A few months ago, I was walking around Mountain View while chatting with Zapier’s Co-founder Bryan. I wondered, “what’s Y Combinator’s conversion rate?” He didn’t know but suggested yclist.com as a place I might find data useful to answer the question.

Sys.setenv(TZ='GMT')
library(rvest) # for web scraping
library(dplyr) # for manipulating data
library(readr) # for reading data from a csv that I'll use as a data entry tool
library(survival) # R's basic survival anaylsis toolkit
library(ggplot2) # R plotting library
library(purrr) # functional programming library
library(ggthemes) # library with themes for ggplot2
site <- read_html("http://yclist.com/")
extract <- function(data, xpath) {
  data %>%
    html_nodes(xpath = xpath) %>%
    html_text()
}
companies <- tibble::tibble(
  company = site %>% extract(
    "//td[(((count(preceding-sibling::*) + 1) = 2) and parent::*)]"),
  batch = site %>% extract(
    "//td[(((count(preceding-sibling::*) + 1) = 4) and parent::*)]") %>%
    gsub("\n", "", .) %>%
    gsub(" ", "", .),
  status = site %>% extract(
    "//td[(((count(preceding-sibling::*) + 1) = 5) and parent::*)]")
)
start_date <- function(batch) {
  if(!grepl("W", batch) & !grepl("S", batch)) return(NA)
  month <- ifelse(grepl("W", batch), "01", "06")
  year <- batch %>% gsub("W", "", .) %>%
    gsub("S", "", .) %>%
    paste0("20", .)
  paste0(year, "-", month, "-01") %>%
    as.POSIXct(origin = "1970-01-01", tz = "UTC")
}
# I read out the data as a .csv, added my own column and hand-by-hand used Crunchbase and Google to find exit dates.
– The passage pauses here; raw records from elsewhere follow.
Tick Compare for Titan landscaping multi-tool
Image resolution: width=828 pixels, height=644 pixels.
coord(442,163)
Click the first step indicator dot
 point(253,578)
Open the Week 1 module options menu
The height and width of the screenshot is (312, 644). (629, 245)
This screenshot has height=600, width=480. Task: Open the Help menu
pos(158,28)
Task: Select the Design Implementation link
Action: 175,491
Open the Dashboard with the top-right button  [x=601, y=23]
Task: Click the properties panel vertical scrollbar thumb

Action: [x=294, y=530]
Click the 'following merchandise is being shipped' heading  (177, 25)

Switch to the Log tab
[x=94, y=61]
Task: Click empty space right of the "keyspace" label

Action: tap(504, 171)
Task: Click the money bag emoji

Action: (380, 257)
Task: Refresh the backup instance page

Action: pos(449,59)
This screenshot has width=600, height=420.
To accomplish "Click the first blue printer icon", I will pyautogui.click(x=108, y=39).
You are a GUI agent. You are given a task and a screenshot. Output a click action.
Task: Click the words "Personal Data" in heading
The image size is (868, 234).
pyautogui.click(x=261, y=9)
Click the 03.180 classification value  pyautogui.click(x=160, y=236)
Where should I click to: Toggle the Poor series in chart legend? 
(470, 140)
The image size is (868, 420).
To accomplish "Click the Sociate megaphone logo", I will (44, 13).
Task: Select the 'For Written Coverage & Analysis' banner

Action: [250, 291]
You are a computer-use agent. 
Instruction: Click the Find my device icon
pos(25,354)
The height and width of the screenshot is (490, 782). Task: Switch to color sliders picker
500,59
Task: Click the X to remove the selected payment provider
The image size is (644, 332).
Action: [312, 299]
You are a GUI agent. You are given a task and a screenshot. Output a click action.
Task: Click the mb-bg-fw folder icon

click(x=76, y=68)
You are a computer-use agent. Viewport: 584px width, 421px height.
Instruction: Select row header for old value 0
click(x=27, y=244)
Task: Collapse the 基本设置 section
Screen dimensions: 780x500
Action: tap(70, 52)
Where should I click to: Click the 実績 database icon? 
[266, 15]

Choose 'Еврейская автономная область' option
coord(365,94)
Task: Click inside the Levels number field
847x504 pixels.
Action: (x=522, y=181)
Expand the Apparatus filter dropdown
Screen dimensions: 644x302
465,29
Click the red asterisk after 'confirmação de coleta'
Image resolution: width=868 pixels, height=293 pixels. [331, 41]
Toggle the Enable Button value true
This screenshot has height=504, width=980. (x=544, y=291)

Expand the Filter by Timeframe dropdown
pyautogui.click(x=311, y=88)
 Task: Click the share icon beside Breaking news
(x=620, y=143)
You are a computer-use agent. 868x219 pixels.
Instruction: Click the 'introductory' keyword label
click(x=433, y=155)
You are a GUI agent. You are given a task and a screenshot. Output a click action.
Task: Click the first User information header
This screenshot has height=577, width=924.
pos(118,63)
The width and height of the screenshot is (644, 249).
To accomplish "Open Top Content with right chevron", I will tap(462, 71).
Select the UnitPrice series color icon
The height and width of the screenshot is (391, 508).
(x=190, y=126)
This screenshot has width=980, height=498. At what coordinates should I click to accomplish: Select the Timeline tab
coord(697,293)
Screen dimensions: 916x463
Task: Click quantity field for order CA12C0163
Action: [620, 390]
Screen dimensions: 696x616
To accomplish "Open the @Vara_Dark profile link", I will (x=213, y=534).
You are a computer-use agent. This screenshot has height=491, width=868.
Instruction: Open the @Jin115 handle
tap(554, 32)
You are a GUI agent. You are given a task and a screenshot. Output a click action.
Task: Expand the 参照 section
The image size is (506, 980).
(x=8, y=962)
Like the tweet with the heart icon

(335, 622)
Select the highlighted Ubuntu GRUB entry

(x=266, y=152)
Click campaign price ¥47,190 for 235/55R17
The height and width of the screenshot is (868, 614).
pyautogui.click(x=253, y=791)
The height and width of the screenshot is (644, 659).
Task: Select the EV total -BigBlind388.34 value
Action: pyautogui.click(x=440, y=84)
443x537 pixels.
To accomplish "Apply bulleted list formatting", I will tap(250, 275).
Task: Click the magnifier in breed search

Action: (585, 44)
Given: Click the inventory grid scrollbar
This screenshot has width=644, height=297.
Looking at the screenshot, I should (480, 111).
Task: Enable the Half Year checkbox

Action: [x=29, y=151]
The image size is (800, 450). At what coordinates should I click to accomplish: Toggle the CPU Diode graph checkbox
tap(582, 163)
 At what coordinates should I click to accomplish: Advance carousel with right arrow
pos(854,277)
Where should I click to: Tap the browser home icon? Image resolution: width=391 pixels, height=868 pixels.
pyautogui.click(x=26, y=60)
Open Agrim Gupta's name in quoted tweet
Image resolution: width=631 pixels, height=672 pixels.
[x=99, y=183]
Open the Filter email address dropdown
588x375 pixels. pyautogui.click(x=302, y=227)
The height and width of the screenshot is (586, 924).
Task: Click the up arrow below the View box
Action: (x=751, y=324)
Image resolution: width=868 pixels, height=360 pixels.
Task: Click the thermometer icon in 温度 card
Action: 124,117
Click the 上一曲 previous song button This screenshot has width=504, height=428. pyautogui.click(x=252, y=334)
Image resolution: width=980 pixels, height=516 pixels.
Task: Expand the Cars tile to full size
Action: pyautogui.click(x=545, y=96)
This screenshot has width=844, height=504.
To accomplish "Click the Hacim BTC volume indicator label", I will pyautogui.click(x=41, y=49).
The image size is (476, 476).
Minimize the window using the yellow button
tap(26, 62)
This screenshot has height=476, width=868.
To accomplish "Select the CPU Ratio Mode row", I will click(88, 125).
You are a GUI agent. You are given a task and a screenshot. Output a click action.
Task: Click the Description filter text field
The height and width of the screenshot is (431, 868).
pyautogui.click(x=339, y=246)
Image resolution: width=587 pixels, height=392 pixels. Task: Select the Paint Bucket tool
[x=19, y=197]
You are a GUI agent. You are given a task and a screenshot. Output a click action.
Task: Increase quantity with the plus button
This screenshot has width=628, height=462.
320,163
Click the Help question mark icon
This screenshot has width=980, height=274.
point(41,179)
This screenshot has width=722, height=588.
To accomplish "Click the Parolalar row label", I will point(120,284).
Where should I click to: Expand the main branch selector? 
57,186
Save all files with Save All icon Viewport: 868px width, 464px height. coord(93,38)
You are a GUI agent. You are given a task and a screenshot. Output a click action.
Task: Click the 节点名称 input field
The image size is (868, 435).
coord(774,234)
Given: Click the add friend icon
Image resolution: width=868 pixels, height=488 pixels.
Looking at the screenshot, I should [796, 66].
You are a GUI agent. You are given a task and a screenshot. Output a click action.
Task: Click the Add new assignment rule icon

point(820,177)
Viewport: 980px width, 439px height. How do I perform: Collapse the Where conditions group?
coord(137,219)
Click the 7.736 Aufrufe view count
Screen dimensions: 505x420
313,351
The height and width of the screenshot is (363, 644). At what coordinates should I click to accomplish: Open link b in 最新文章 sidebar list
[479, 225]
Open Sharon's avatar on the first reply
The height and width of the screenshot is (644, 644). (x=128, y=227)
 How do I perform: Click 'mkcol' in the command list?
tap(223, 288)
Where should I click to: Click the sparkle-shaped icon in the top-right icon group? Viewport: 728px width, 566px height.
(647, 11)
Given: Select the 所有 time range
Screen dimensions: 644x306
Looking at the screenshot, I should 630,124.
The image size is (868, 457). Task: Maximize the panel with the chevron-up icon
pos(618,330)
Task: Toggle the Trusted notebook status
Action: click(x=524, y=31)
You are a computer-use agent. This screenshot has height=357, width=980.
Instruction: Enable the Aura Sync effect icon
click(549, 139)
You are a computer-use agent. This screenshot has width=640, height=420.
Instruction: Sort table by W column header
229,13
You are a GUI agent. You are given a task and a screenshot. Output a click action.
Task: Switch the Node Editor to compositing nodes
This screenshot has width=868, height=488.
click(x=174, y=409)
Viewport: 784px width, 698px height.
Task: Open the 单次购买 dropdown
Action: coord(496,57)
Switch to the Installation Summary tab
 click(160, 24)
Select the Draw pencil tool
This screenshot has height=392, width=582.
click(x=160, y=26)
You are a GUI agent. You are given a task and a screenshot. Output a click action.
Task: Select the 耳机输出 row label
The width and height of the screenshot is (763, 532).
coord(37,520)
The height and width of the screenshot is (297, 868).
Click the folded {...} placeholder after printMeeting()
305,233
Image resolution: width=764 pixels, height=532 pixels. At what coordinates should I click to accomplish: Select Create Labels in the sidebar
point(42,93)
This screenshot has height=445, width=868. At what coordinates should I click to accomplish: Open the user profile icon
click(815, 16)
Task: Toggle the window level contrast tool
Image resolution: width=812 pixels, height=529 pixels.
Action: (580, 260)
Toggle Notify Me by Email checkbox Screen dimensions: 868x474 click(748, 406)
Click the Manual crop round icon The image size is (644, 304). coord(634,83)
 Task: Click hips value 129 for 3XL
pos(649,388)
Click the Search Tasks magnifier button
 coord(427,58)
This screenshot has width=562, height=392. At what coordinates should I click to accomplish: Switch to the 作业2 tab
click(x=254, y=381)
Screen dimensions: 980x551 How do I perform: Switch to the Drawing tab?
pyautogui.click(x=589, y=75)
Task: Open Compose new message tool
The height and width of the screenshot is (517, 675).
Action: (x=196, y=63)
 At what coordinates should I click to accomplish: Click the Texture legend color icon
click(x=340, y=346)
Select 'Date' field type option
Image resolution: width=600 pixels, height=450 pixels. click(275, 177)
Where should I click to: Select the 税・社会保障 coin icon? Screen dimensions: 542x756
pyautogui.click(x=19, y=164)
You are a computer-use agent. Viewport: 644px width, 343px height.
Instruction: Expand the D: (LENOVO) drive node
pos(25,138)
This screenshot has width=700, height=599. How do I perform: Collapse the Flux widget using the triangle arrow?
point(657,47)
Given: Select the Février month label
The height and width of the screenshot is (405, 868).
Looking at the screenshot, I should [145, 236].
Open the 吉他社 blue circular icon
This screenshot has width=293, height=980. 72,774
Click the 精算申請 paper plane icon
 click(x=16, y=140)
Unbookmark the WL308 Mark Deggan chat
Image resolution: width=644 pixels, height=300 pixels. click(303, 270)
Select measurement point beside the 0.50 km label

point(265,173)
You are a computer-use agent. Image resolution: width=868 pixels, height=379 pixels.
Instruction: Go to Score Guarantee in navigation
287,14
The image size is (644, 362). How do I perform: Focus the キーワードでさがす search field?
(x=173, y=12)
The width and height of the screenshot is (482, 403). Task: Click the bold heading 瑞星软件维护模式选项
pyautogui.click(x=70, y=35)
Please let me know if you see any that are wrong!
# companies %>%
#   mutate(start = as.POSIXct(Vectorize(start_date)(batch), origin = "1970-01-01")) %>%
#   filter(status == "Exited") %>%
#   select(company) %>%
#   write.csv("exits.csv", row.names = FALSE)
outcomes <- companies %>%
  mutate(start = as.POSIXct(Vectorize(start_date)(batch), origin = "1970-01-01")) %>%
  filter(!grepl("F", batch)) %>%
  left_join(
    read.csv("~/yc/exits.csv", stringsAsFactors = FALSE) %>% tbl_df(),
    by = "company"
  ) %>%
  mutate(time = ifelse(
    is.na(exit), difftime(Sys.time(), start, units = "days"),
    difftime(exit, start, units = "days")),
    censor = ifelse(!is.na(exit) | status == "Exited", 1, 0)
  )
outcomes %>%
  survfit(Surv(time, censor) ~ 1, data = .) %>%
  plot(fun = "event", xscale=365.25,
       main = "Y Combinator 'exit' conversion rate",
       xlab = "Years since starting batch",
       yscale = 100,
       ylab = "Conversion rate (%)")
abline(v = 5*365.25, col = 'red')

One in twenty YC startups exited within two years of starting the batch. That grows to one in ten by year five.

outcomes %>%
  survfit(Surv(time, censor) ~ 1, data = .) %>%
  summary(times = seq_len(12)*365.25) %>%
  { tibble::tibble(time = .$time, conv_rate = 1 - .$surv) } %>%
  mutate(`Marginal Conv` = conv_rate - lag(conv_rate)) %>%
  mutate(conv_rate = scales::percent(conv_rate),
         `Marginal Conv` = ifelse(is.na(`Marginal Conv`), NA, scales::percent(`Marginal Conv`))) %>%
  mutate(time = time / 365.25) %>%
  rename(`Years` = time, `Conv. Rate` = conv_rate)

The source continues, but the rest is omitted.